## Work task
Write out the listing exactly, from its first line through the line holding "Екатеринбург (46, 2427)", but include none of the pictures.

## Listed entries
*****
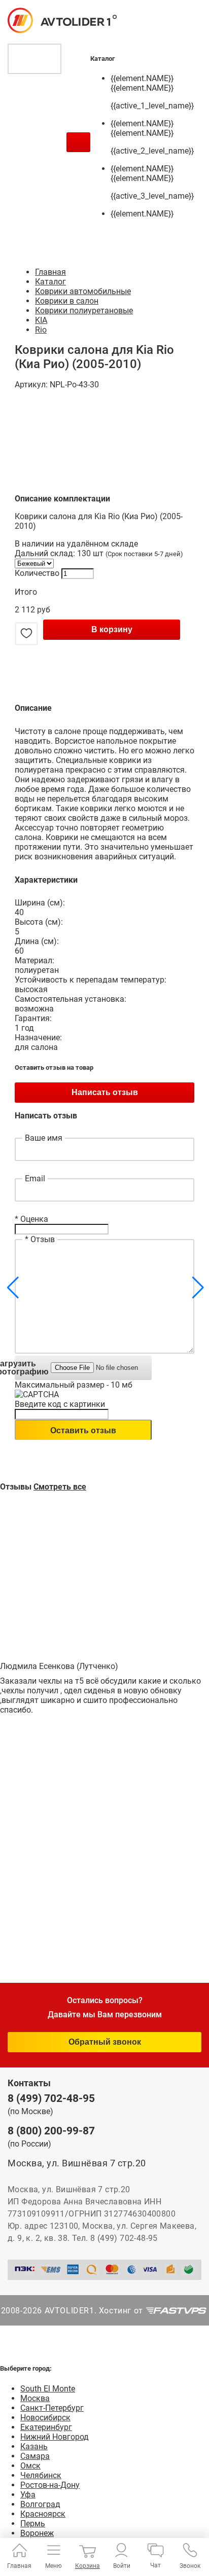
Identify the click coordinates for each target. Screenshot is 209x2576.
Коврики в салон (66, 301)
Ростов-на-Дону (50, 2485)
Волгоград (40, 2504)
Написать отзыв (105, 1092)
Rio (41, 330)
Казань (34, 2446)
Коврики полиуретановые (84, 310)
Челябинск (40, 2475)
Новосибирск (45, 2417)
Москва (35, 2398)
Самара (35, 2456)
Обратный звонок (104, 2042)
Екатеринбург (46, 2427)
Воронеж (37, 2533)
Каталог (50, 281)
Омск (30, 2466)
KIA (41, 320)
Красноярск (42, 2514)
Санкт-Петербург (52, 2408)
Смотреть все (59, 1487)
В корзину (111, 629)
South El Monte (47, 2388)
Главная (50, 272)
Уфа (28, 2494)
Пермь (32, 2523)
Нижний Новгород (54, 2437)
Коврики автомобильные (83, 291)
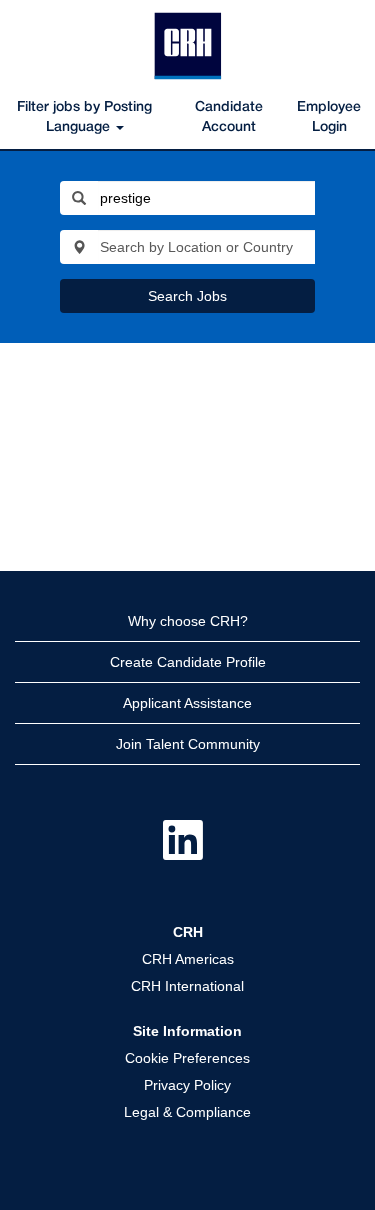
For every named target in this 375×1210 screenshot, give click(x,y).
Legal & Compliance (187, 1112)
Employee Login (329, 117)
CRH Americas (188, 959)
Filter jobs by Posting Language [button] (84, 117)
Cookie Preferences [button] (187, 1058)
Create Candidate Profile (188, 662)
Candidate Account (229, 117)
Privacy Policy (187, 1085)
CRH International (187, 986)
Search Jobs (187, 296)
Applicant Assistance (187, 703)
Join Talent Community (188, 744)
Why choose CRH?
*****
## Response to this exercise
Identify the click coordinates for each target. Screenshot is 209x2576.
Коврики в салон (66, 301)
Ростов-на-Дону (50, 2485)
Волгоград (40, 2504)
Написать отзыв (105, 1092)
Rio (41, 330)
Казань (34, 2446)
Коврики полиуретановые (84, 310)
Челябинск (40, 2475)
Новосибирск (45, 2417)
Москва (35, 2398)
Самара (35, 2456)
Обратный звонок (104, 2042)
Екатеринбург (46, 2427)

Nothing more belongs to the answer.